Or il y a eu en 2003 : 25 000 parents postulants titulaires d'un agrément, 8000 nouveaux
agréments1 dans l'année et seulement 5000 adoptions. Il faut se résoudre à une évidence,
parmi les titulaires d'un agrément, des parents candidats ne pourront pas adopter. Si
l'agrément est indispensable à l'adoption, il ne constitue en rien un droit à l'adoption d'un
enfant, l'adoption étant là, rappelons le, pour trouver une famille à un enfant et non pour
trouver un enfant à des parents.
ETHIQUE DE L'ADOPTION
Dans ces conditions, et avant tout projet d'adoption, il nous parait indispensable de donner
des informations aux parents pour leur permettre de construire consciemment leur projet.
Un premier conseil est de les inciter avant tout à d’adresser aux OAA et à se tenir à l'écart de
certains intermédiaires douteux et financièrement intéressés. De telles adoptions en effet
sont à l'origine de trafics portant sur des enfants volés ou conçus pour être adoptés, avec à la
clé tromperie sur les parents de naissance et bien des incertitudes sur le caractère définitif de
l'adoption. Il faut s'interdire notamment les adoptions négociées avant l'accouchement. Les
adoptions dans les pays en guerre ou sans état civil sont à très haut risque de dérives
mafieuses. Toutes les démarches individuelles ne sont bien sûr pas malhonnêtes, mais le
risque y est probablement plus important que dans les adoptions par l'intermédiaire d'un
OAA. Il conviendra également de privilégier les pays ayant signé et ratifié la convention de La
Haye, dont nous rappelons qu’elle recommande de n'autoriser l'adoption internationale que si
l'adoption dans le pays d'origine n'est pas possible, et qu’elle impose aussi aux parents
adoptants de se rendre dans le pays d'origine.

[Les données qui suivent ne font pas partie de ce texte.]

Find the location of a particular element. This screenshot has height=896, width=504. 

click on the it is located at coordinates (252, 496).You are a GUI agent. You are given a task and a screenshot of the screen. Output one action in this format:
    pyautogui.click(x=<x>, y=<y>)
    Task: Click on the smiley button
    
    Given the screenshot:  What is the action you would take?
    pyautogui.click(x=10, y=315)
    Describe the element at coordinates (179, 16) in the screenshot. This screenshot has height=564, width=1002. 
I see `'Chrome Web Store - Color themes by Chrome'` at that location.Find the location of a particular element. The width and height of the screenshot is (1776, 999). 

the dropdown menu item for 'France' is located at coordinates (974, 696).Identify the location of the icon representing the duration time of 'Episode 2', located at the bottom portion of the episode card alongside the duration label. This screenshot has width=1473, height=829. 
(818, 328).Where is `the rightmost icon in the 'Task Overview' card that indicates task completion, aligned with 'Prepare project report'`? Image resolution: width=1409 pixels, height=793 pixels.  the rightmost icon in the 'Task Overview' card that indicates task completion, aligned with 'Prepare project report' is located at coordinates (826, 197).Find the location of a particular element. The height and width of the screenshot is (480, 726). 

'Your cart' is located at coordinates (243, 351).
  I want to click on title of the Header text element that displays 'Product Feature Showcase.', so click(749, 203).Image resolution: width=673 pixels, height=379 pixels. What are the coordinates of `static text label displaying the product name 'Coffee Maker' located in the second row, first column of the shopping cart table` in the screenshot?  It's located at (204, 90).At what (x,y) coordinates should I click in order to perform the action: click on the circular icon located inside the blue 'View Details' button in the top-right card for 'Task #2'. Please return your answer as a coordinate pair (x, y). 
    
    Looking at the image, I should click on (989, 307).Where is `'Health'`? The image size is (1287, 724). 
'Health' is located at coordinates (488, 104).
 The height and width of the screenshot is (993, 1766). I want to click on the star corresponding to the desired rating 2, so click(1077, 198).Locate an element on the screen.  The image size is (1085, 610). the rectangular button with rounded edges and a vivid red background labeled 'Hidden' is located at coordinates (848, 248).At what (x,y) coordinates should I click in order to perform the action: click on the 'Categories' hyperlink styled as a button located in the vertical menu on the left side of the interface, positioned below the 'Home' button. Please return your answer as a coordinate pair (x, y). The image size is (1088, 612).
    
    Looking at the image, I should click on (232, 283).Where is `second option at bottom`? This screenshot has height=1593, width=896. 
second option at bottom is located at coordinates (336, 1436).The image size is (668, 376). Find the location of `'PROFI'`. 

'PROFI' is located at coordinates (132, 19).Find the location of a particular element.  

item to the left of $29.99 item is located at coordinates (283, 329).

La culpabilité qui peut envahir les parents adoptifs en cas d'adoption non éthique est un
grand facteur de risque pour l'avenir de la famille.
POURQUOI L'ABANDON ?
Cette question grave perturbe certains enfants adoptés et leurs parents et cependant y
répondre est important pour l'enfant. Or c’est un fait, certaines familles auront plus
d’informations que d’autres et l’expérience enseigne que si les réponses ne figurent pas dans
le dossier de l'enfant, la famille doit s’abstenir de donner du poids à des préjugés, des
rumeurs ou de véritables inventions. La famille d'origine, notamment ne sera ni jugée, ni
condamnée, ni magnifiée.
Selon les pays d'origine, la fiabilité ou l'existence des informations est très différente. Ainsi
par exemple, en Chine, l'adoption est liée à une pratique de l'abandon, conséquence de la
politique de l'enfant unique, à laquelle s’ajoute le désir d'être parents d'un garçon, ce qui fait
que l'adoption en Chine est très majoritairement celle de filles. Ces enfants étant abandonnés
1
Pour l’agrément, voir p.XXX
à quelques heures de vie dans un lieu public, leur histoire connue ne commence qu’avec leur
entrée à l'orphelinat. En Russie, ce sont souvent les difficultés sociales et l'alcoolisme qui sont
à l'origine de l'abandon, les informations y sont souvent très peu précises. En Amérique du
sud, au Brésil et en Colombie, bien des adoptions font suite à des procédures de retrait des
enfants à leur famille par les services sociaux, en raison d’ actes de maltraitance, y compris
d’abus sexuels, qui ne sont malheureusement pas rares. Les dossiers sociaux et médicaux y
sont très bien renseignés.
Notre expérience nous enseigne que toute vérité n'est pas bonne à dire dans son intégralité.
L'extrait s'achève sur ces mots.